Big tech brands like Google, Apple, Microsoft and Meta have all unleashed tech that they describe as artificial intelligence. Soon, the companies sayslot paraiso, we’ll all be using A.I. to write emails, generate images and summarize articles.
But who asked for any of this in the first place?
Judging from the feedback I get from readers of this column, lots of people outside the tech industry remain uninterested in A.I. — and are increasingly frustrated with how difficult it has become to ignore. The companies rely on user activity to train and improve their A.I. systems, so they are testing this tech inside products we use every day.
Typing a question such as “Is Jay-Z left-handed?” in Google will produce an A.I.-generated summary of the answer on top of the search results. And whenever you use the search tool inside Instagram, you may now be interacting with Meta’s chatbot, Meta AI. In addition, when Apple’s suite of A.I. tools, Apple Intelligence, arrives on iPhones and other Apple products through software updates this month, the tech will appear inside the buttons we use to edit text and photos.
The proliferation of A.I. in consumer technology has significant implications for our data privacy, because companies are interested in stitching together and analyzing our digital activities, including details inside our photos, messages and web searches, to improve A.I. systems. For users, the tools can simply be an annoyance when they don’t work well.

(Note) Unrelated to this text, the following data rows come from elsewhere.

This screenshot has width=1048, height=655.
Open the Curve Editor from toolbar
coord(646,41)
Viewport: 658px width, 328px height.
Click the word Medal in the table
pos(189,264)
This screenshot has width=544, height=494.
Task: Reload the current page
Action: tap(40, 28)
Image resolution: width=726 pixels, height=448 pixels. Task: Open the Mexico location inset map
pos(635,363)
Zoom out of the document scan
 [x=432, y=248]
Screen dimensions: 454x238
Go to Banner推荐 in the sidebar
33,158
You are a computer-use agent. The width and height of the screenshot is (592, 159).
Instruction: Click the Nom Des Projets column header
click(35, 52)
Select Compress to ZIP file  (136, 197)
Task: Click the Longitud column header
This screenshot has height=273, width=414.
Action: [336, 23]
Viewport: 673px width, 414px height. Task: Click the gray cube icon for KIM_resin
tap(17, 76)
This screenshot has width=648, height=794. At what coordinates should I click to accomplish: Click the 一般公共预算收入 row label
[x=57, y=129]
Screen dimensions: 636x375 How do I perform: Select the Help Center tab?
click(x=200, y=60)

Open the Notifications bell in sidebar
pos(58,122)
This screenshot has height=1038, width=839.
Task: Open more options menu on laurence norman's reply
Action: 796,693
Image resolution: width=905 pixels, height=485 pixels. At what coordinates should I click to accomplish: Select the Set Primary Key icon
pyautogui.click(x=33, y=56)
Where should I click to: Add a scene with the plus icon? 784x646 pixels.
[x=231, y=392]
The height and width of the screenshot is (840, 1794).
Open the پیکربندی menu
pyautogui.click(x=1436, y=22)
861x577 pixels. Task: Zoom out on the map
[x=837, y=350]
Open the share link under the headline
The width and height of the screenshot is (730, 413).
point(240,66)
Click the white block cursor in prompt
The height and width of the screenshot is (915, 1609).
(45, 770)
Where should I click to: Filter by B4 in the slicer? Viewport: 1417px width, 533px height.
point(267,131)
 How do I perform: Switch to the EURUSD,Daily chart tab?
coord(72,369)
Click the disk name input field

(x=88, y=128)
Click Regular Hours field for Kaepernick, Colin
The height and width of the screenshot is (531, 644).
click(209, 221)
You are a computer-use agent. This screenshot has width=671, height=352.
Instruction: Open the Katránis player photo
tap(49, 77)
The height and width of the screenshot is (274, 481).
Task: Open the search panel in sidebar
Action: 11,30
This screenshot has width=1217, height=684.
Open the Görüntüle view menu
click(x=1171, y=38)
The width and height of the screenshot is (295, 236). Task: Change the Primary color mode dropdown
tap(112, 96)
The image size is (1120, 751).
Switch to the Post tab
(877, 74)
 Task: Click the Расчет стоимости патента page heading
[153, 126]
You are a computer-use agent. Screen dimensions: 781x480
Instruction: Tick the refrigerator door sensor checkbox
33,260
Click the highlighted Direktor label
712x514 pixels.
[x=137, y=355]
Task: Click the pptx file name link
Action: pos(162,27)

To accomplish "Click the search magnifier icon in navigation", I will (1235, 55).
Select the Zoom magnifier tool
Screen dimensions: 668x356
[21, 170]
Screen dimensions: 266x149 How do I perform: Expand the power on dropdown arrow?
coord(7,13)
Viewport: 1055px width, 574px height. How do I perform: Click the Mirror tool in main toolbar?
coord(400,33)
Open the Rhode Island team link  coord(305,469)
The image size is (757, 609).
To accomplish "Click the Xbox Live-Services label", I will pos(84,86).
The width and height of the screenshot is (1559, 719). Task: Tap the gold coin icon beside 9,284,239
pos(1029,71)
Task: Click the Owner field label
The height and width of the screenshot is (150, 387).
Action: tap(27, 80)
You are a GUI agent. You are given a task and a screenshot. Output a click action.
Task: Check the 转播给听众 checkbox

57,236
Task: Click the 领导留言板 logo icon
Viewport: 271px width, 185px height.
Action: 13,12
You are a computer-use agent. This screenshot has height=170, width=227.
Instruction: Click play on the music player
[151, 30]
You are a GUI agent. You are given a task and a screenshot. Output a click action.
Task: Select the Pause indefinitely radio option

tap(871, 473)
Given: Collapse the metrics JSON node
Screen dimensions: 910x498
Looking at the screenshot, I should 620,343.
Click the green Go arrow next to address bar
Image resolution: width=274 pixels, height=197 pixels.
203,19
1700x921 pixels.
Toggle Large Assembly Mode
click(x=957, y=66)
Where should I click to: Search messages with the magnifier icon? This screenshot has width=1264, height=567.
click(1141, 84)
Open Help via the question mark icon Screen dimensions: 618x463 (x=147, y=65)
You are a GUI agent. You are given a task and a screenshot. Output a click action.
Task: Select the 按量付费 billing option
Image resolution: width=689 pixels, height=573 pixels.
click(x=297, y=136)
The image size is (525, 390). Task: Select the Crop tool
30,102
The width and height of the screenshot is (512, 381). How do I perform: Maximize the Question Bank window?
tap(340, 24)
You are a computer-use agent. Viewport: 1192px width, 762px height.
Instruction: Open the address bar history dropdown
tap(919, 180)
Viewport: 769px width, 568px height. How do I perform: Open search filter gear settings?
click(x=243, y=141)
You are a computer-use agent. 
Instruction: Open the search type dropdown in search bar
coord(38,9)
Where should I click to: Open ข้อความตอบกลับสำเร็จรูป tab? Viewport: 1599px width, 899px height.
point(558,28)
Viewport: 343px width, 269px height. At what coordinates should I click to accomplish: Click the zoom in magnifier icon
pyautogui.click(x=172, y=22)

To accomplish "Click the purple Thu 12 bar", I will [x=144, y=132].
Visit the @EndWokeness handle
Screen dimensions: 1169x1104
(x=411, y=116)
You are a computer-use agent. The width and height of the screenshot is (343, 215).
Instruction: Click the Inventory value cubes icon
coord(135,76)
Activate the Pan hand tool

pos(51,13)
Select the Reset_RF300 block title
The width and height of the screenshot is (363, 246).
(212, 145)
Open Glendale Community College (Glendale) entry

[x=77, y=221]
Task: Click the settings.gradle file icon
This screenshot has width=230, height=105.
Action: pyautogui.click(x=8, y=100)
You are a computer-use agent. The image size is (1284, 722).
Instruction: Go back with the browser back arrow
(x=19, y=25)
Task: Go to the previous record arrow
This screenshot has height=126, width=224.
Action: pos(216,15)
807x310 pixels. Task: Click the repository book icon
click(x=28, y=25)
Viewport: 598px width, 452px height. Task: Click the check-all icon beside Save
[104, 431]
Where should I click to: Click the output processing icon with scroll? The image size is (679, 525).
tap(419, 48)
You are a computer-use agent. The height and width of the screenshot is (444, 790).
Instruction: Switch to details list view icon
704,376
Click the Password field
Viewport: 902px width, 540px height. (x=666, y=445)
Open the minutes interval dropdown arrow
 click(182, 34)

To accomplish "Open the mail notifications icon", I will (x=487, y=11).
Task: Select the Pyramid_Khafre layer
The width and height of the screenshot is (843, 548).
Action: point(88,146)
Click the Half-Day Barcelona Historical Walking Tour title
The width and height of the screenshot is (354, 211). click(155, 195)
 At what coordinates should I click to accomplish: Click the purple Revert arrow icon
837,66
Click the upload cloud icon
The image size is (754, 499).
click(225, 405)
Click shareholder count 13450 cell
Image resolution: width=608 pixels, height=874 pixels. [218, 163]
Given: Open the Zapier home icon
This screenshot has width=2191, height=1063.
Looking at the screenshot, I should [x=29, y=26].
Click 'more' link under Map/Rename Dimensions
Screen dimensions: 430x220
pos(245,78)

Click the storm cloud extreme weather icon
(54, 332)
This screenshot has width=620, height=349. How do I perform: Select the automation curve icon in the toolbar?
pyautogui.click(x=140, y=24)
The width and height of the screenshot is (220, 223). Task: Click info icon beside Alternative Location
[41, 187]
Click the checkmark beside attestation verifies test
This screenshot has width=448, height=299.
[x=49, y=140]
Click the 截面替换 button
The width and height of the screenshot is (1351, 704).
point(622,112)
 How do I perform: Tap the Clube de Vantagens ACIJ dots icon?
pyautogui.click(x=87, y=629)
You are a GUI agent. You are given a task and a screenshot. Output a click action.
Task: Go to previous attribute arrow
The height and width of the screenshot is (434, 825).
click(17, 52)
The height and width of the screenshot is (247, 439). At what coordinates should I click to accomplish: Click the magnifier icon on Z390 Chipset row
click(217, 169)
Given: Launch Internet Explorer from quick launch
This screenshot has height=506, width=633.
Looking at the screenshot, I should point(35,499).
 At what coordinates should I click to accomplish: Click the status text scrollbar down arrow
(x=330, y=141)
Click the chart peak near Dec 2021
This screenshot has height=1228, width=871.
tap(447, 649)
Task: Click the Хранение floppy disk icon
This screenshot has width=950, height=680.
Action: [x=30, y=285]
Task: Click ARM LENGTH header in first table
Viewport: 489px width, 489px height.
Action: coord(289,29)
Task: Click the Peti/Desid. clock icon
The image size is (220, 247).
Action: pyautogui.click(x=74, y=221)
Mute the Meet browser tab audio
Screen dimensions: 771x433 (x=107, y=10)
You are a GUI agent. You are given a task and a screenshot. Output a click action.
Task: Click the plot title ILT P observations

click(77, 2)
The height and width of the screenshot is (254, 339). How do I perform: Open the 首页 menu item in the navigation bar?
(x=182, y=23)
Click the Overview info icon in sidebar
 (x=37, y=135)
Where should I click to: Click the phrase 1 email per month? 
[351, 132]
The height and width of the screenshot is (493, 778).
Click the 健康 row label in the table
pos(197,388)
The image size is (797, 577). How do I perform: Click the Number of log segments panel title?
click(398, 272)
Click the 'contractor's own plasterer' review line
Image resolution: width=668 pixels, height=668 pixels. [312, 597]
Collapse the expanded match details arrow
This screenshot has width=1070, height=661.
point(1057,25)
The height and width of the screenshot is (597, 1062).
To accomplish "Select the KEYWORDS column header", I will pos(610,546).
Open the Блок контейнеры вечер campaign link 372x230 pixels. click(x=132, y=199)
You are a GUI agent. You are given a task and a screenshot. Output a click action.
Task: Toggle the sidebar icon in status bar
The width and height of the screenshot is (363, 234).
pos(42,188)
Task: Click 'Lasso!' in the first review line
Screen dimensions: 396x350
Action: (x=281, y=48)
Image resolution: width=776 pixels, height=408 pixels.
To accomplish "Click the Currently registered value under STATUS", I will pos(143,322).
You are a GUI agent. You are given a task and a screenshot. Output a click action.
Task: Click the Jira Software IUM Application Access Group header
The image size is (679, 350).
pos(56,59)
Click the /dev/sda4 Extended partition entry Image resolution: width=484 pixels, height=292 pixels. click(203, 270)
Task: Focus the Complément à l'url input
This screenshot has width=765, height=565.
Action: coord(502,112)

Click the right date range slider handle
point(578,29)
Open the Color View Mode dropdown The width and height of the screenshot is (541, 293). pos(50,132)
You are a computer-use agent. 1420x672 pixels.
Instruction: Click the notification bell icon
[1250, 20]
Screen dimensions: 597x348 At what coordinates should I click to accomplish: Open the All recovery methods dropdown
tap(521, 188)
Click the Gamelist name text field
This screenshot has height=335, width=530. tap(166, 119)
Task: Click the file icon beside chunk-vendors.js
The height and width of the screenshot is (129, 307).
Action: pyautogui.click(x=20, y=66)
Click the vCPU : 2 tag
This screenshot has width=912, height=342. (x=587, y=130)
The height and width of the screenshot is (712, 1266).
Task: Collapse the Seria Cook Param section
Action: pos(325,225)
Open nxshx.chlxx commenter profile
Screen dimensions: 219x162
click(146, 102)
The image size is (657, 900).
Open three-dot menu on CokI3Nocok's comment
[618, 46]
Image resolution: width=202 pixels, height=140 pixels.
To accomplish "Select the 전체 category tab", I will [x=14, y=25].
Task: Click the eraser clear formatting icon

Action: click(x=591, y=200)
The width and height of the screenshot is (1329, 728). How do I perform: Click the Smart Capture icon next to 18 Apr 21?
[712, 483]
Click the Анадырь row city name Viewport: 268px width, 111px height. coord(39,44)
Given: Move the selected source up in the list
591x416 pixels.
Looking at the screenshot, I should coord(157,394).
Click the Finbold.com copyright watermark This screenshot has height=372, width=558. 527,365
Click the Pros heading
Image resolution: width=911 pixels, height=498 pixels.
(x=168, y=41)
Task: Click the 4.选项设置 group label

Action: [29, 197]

“There’s a genuine distrust in this stuff, but other than that, it’s a design problem,” said Thorin Klosowski, a privacy and security analyst at the Electronic Frontier Foundation, a digital rights nonprofit, and a former editor at Wirecutter, the reviews site owned by The New York Times. “It’s just ugly and in the way.”
It helps to know how to opt out. After I contacted Microsoft, Meta, Apple and Google, they offered steps to turn off their A.I. tools or data collection, where possible. I’ll walk you through the steps.